Une justice du toner à Bobigny !
Justice au singulier - philippe.bilger, 8/02/2014
On n'est plus dans le dysfonctionnement mais carrément dans le ridicule.
C'est encore une fois la famille d'une victime qui en subit les conséquences.
Un mis en examen pour homicide volontaire remis en liberté parce que, le fax n'ayant plus d'encre à Bobigny, le délai de vingt jours prévu pour statuer sur une demande de mise en liberté transmise de la prison a été dépassé (Le Parisien).
La Cour de cassation n'a pas admis l'argumentation de la première Chambre de l'instruction qui avait considéré qu'il y avait là "un obstacle insurmontable" de nature à justifier ce dépassement.
La seconde, saisie après cassation, a obtempéré et l'état de droit, respecté dans son absurdité pointilliste plus qu'avec un pragmatisme de bon sens, a déchiré encore davantage une famille déjà très éprouvée même s'il convient de souligner que le mis en cause contestait avoir tué un disc jockey, crime pour lequel il était détenu depuis 37 mois.
C'est devenu une triste banalité que de dénoncer l'état déplorable et parfois la misère de certaines juridictions. La garde des Sceaux, qui a bien sûr nommé une commission - pour ne pas changer ses habitudes - sur ce grave incident avait, sur le tard, fait débloquer 700 millions d'euros pour remédier aux dégradations et manques les plus criants. A l'évidence, il aurait convenu, plutôt que de fantasmer solennellement sur le futur, d'empoigner avec plus de réalisme le présent.
Le parquet de Bobigny, pour se défendre, a invoqué un "problème technique" qui a rendu le fax indisponible durant trois semaines. Le procureur lui-même précise qu'il s'agit "de la rupture de stock des toners du fait de l'absence de contrat de maintenance du fax compte tenu de son ancienneté".
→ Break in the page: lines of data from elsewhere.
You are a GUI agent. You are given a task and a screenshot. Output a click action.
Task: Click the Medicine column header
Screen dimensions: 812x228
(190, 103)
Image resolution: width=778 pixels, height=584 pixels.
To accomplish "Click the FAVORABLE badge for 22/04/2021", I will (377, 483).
Quand il y a plusieurs années j'étais revenu au tribunal de Bobigny pour une affaire criminelle aux assises, j'avais été surpris - et je l'avais écrit - par l'état de délitement presque fatal des lieux. Comme si on laissait aller, que rien n'était réparé et qu'on comptait sur un miracle pour que cela continue à fonctionner. Toutes proportions gardées, c'est un sentiment comparable à celui que j'ai parfois éprouvé en Afrique noire.
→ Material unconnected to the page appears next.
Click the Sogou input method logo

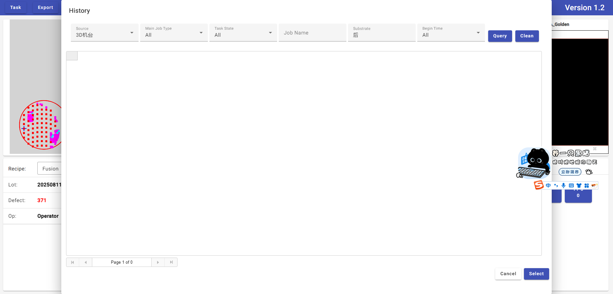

Pour avoir connu à Paris ce mélange détonant, je devine qu'à Bobigny, comme peut-être dans d'autres Palais de justice, il y a eu le télescopage d'une bureaucratie à la fois lourde et lente et d'une incurie, d'une négligence dans tel ou tel comportement professionnel. Il faut arrêter de penser que ces couacs ne révèlent qu'une faillite matérielle, ils mettent en lumière aussi que tous les agents, fonctionnaires et magistrats ne sont pas à la hauteur de leurs tâches pour l'organisation et le bon fonctionnement de ce service public capital qu'est la Justice. Que certains se moquent de l'efficacité et donc des incommodités du quotidien de sorte qu'un jour ou l'autre - parce que ce n'est pas moi, c'est l'autre ! - la machine dérape.
Tant que ne seront pas nommées à la tête des tribunaux et des cours d'appel des personnalités inspirées autant par l'esprit d'entreprise, la préoccupation de répondre le mieux et le plus vite possible aux attentes des citoyens que par le savoir juridique, nous risquerons de voir apparaître d'autres mésaventures de ce type.
Ce qui me navre, je le répète, est la double peine ainsi infligée aux victimes ou à leur famille.
Les avocats de la défense se frottent les mains, glosent sur l'état de droit magnifique qui permet, ainsi appliquée dans sa lettre, de renvoyer à l'air libre des personnes qu'il n'aurait pas été choquant de maintenir en détention.
Où est la grandeur de la Justice ?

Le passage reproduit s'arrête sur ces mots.